Metallica drummer Lars Ulrich stopped doing interviews like this a long time ago; he was simply burned too badly by the post-Napster backlash. And more than twelve years later, artists are still frightened to take a stand like this, for fear of alienating fans. But looking back at this interview with Charlie Rose, in the midst of Metallica’s war with Napster, it’s becoming obvious that several issues simply got buried.
And the battle for the hearts and minds of music fans was lost…
Charlie Rose: People will say that you’re trying to stop technology, and you can’t do that.
Lars Ulrich: No you cannot, and we’re aware of that. So what we’re trying to do is be the first artist to basically set our foot down and say, ‘Wait a minute. Time-out for one second. Let’s just sit down, and deal with this,’ and try to get both a public debate going on how to control this for the future.
And, also on the legal front go after Napster and show to the other upstart companies that provide similar services that if you’re going to do this, you’ll have people like Metallica with deep pockets that are very tenacious and emotionally invested on your back all the time, and if that’s something you want to pursue basically.
Rose: You think this is the first step on a slippery slope —
Ulrich: Yes —
Rose: — that will lead to the artist losing all control.
Ulrich: And not just musicians, all artists that create anything from scratch, absolutely.
…and later, addressing points by Chuck D, also being interviewed by Rose…

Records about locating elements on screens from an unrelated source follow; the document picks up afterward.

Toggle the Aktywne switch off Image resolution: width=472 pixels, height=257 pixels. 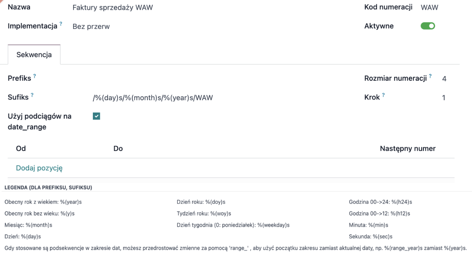[x=428, y=26]
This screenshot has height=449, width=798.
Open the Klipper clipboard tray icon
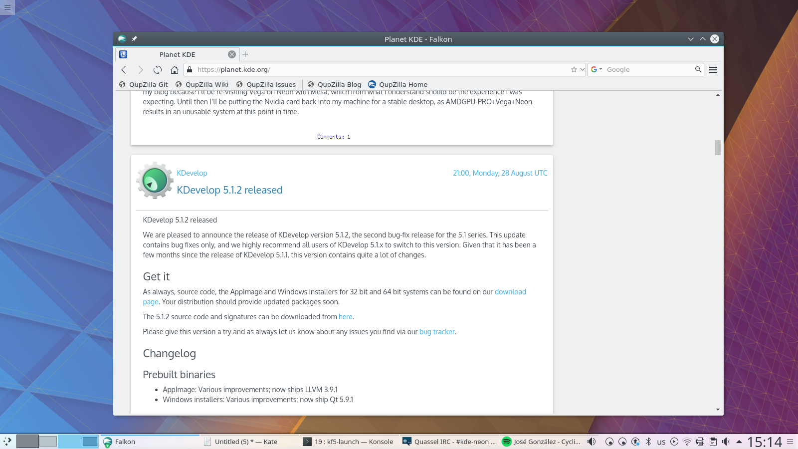coord(713,442)
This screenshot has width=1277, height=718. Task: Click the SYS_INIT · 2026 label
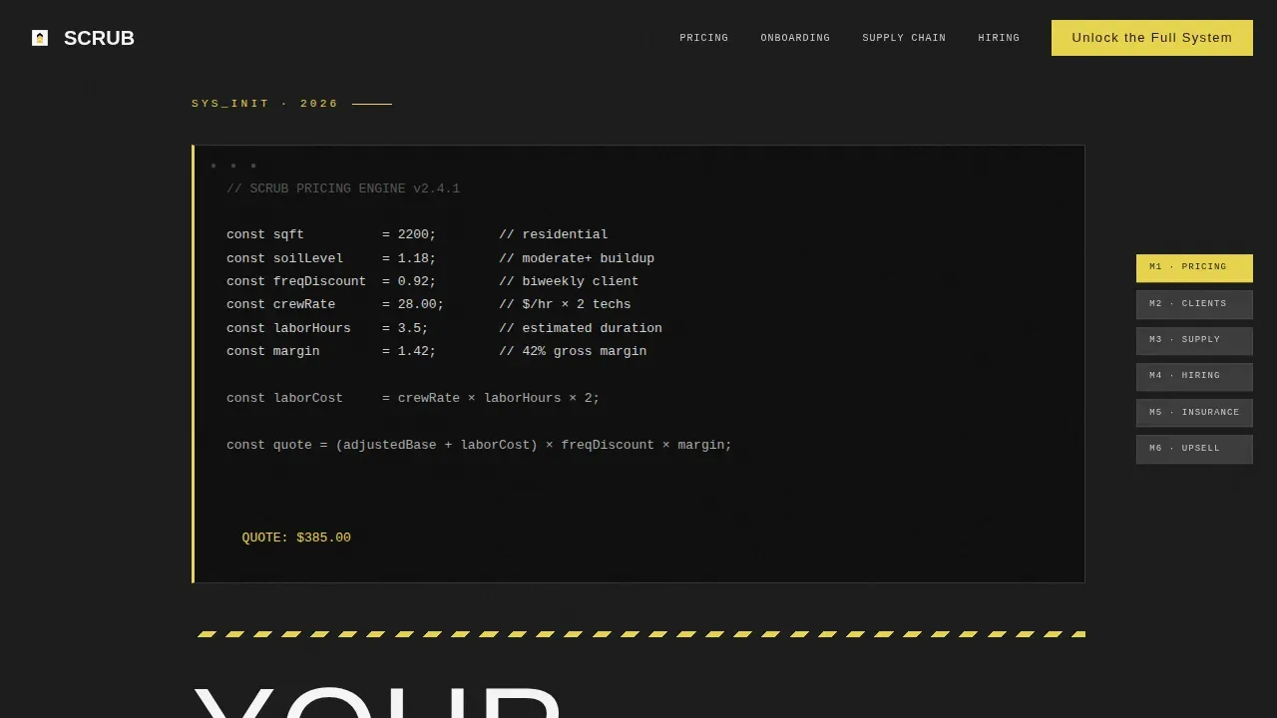[x=265, y=104]
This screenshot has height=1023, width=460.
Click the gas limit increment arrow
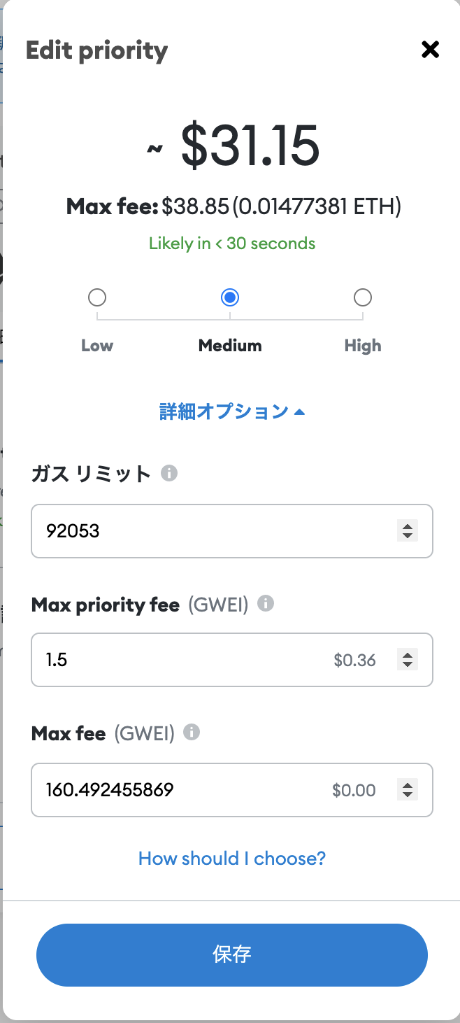coord(407,526)
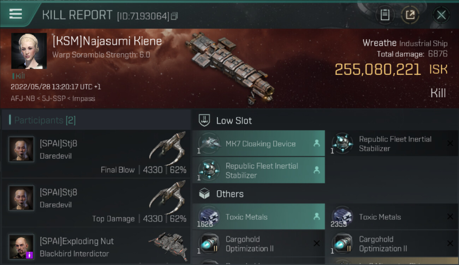Click the AFJ-NB system location link

tap(23, 99)
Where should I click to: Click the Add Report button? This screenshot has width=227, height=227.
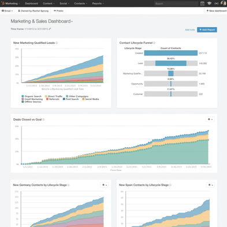coord(207,29)
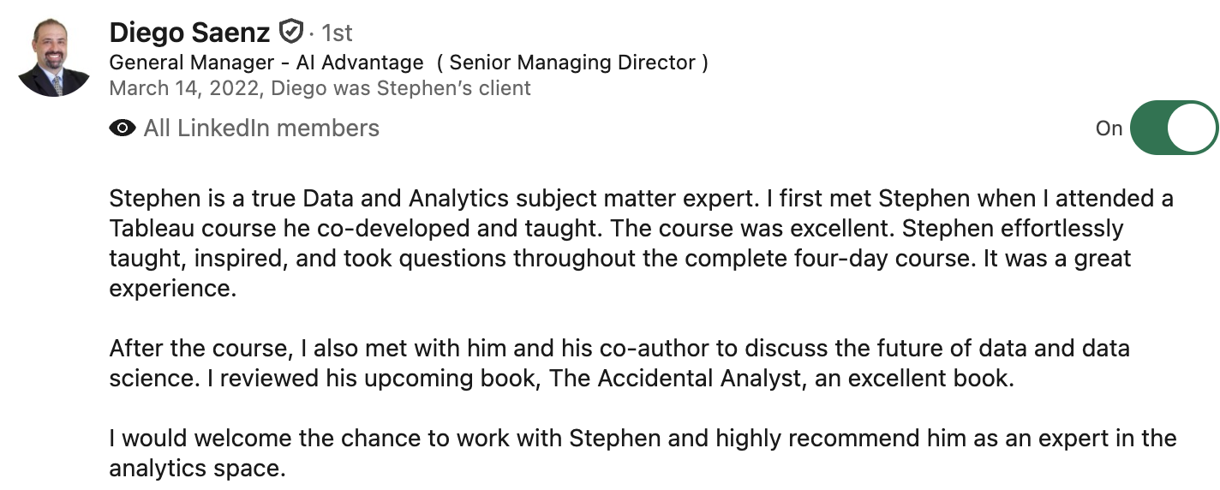Click the closing words analytics space
Image resolution: width=1220 pixels, height=490 pixels.
click(196, 469)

Most of what you’re saying deals with the record companies being these money-hungry, greedy blah, blah, blah. Remember one thing: I can guarantee you, there is nobody at Napster that is doing this as a charitable event for all of mankind. There are investors behind Napster, and there are people counting the days until Napster gets an IPO and everyone makes millions for their work.
There are millions of dollars involved in [technology] just as there’s millions of dollars involved in the evils of the music business as you’re saying.
I just think it’s ignorant to say that just because you take it away from the record business, and the record companies, and you hand it to these other people that are going to make it available in another way, that there’s not going to be the same profiteering from it. That is ignorant.
Chuck D: But you’re not crying about the radio industry making their money. The radio industry actually —
Lars: But I’m not crying about the music business making money off me, because they invested in me. Fred Durst sits there and says ‘I believe in Napster and want to go against the recording companies,’ well who paid for your ‘Nookie’ video? Who paid the $600,000 so you could have your video played on MTV that made you sell 8 million [album] copies? You didn’t pay for that yourself.